> WORK REQUIRED
In the Del Taco partnership notes, how is annual partnership income or loss allocated?

> SUPPLIED PASSAGE
Start
Revenue Recognition: Rental revenue is recognized based on 12 percent of gross sales of the restaurants for the corresponding period, and is earned at the point of sale. Supplemental rent is calculated on an annual basis and recorded in the fourth quarter since the amount of supplemental rent, if any, is contingent upon the amount of annual gross sales and pretax profits of the restaurants which are not known until the end of the year. The amount of supplemental rent, if any, is the lesser of (a) the supplemental rental rate of 14.6 percent times the aggregate property costs of $3,011,349, less 12 percent of gross sales of the restaurants, or (b) 50 percent of the aggregate pretax profit, less general and administrative expenses (as defined) and 50 percent of the franchise royalties paid (as defined). To the extent 12 percent of gross sales of the restaurants exceeds the supplemental rent rate the supplemental rent would be zero. There was no supplemental rent in 2013.
12
DEL TACO INCOME PROPERTIES IV
NOTES TO FINANCIAL STATEMENTS – CONTINUED
NOTE 1 — ORGANIZATION AND SUMMARY OF SIGNIFICANT ACCOUNTING POLICIES (Continued)
Concentration of Risk: The three restaurants leased to Del Taco make up all of the income producing assets of the Partnership and contributed all of the Partnership’s rental revenues for the three years ended December 31, 2013. Therefore, the business of the Partnership is entirely dependent on the success of the Del Taco trade name restaurants that lease the properties.
The Partnership maintains substantially all of its cash and cash equivalents at one major commercial bank. Although the Partnership at times maintains balances that exceed the federally insured limit, it has not experienced any losses related to these balances and management believes the credit risk to be minimal.
Fair Value of Financial Instruments: The fair values of cash, accounts receivables, deposits, accounts payable and payables to limited partners approximate the carrying amounts due to their short maturities.
Subsequent Events: Management has evaluated events subsequent to December 31, 2013 through the date the accompanying financial statements were filed with the Securities and Exchange Commission for transactions and other events that may require adjustment of and/or disclosure in such financial statements.
NOTE 2 — PARTNERS’ EQUITY
Pursuant to the partnership agreement, annual partnership income or loss is allocated one percent to Del Taco and 99 percent to the limited partners. Partnership gains from any sale or refinancing will be allocated one percent to the General Partner and 99 percent to the limited partners until allocated gains and profits equal losses, distributions and syndication costs, and until each class of limited partners receive their priority return as defined in the partnership agreement. Additional gains will be allocated 12 percent to the General Partner and 88 percent to the limited partners.
End
> Word and element locating data
Start
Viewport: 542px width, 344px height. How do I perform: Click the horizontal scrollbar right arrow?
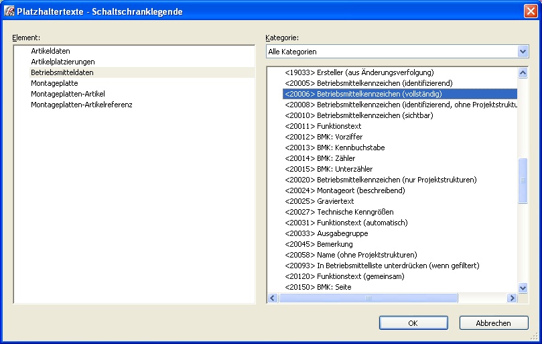512,298

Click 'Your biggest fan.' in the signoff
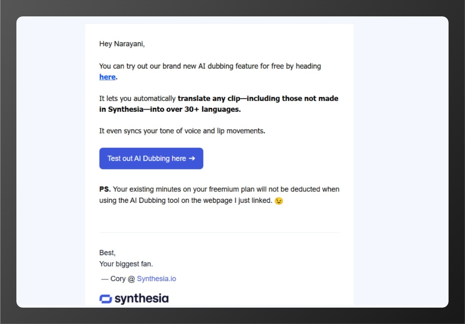(126, 263)
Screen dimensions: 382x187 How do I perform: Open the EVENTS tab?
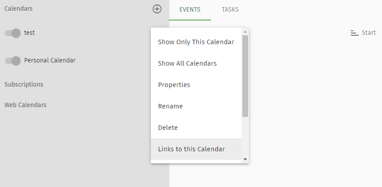coord(190,9)
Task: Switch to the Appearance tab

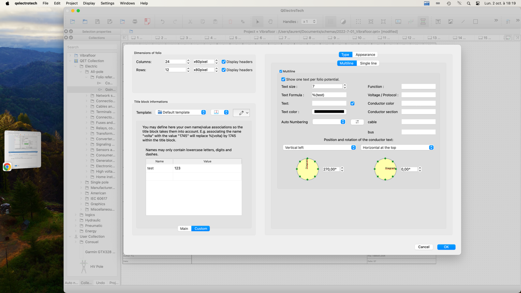Action: tap(365, 55)
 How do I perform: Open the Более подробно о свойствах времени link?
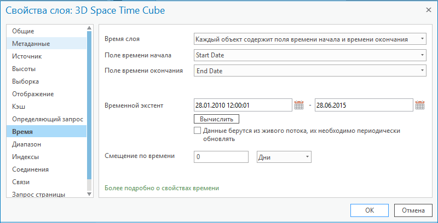click(x=162, y=188)
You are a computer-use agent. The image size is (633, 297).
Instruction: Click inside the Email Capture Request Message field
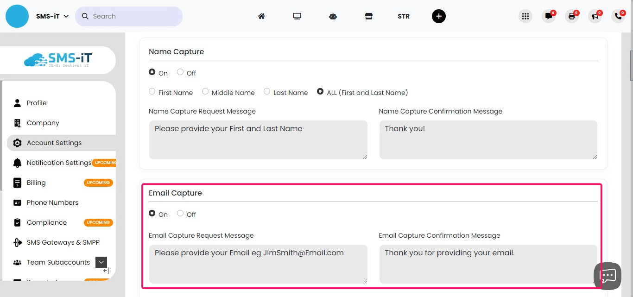coord(258,264)
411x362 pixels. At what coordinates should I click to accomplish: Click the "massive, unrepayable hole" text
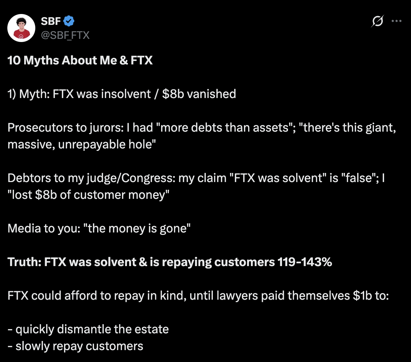click(81, 144)
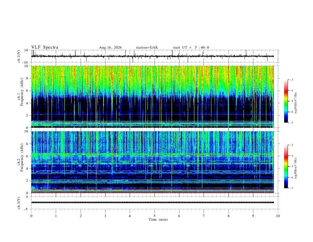Click the 5 minute time tick
Screen dimensions: 313x242
click(x=155, y=216)
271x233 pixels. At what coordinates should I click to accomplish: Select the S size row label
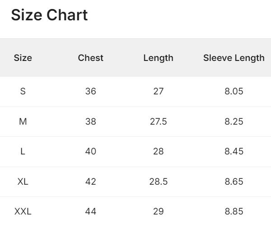coord(23,91)
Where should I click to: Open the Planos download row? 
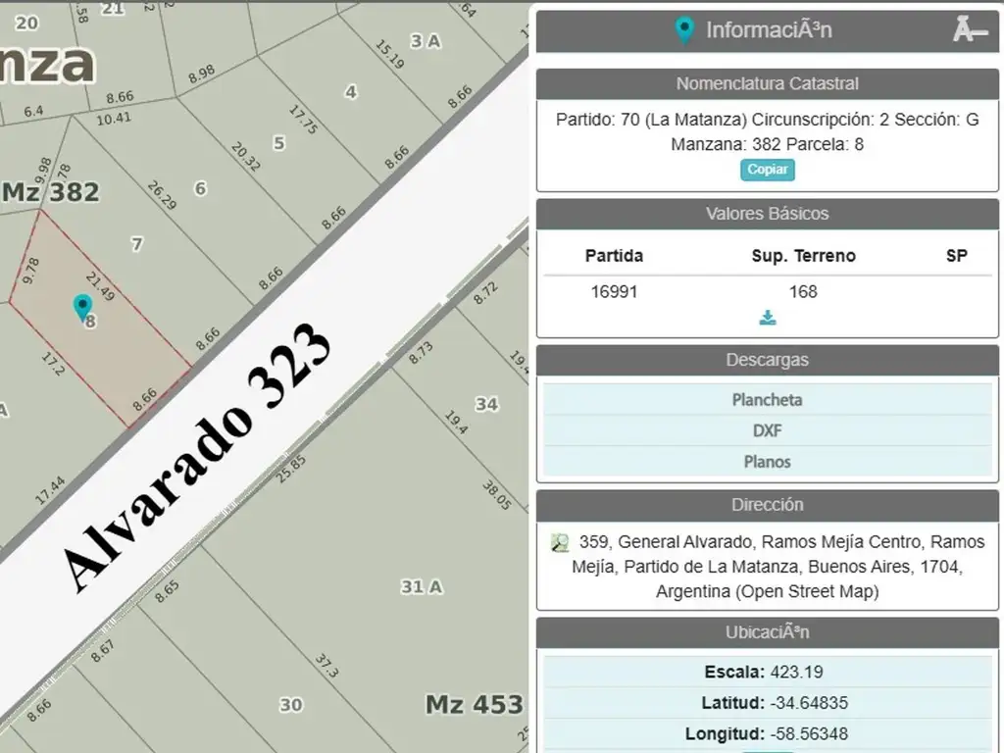tap(767, 462)
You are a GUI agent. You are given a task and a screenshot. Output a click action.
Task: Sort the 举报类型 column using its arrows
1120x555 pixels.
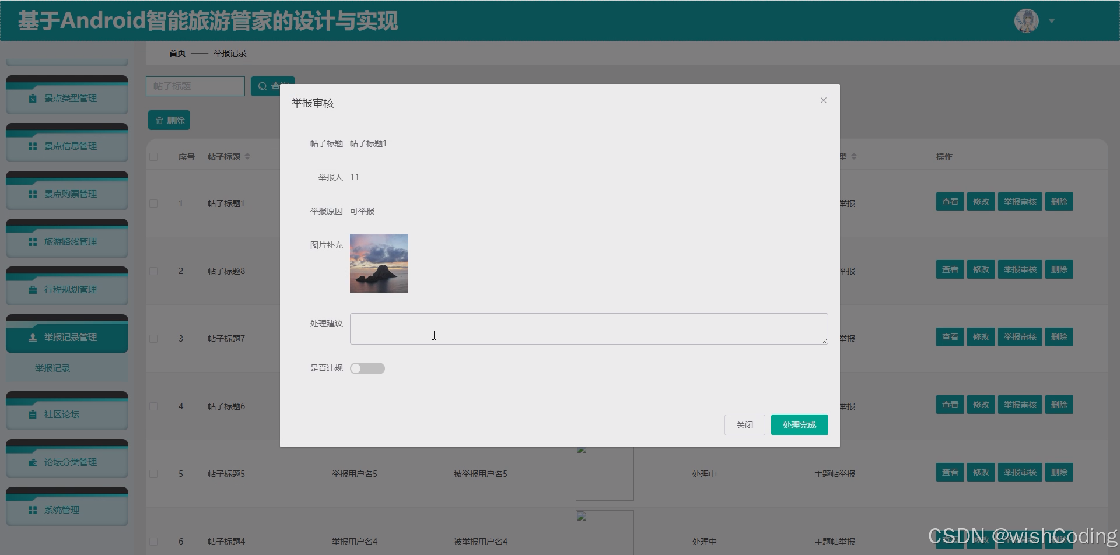click(854, 156)
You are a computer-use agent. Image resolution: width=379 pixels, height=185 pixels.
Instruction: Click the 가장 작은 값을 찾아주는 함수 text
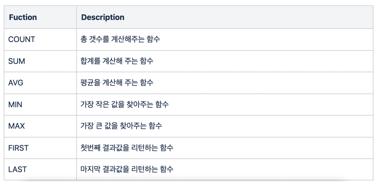click(125, 104)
End
> OUTPUT BELOW
One percent goes to Del Taco and 99 percent to the limited partners.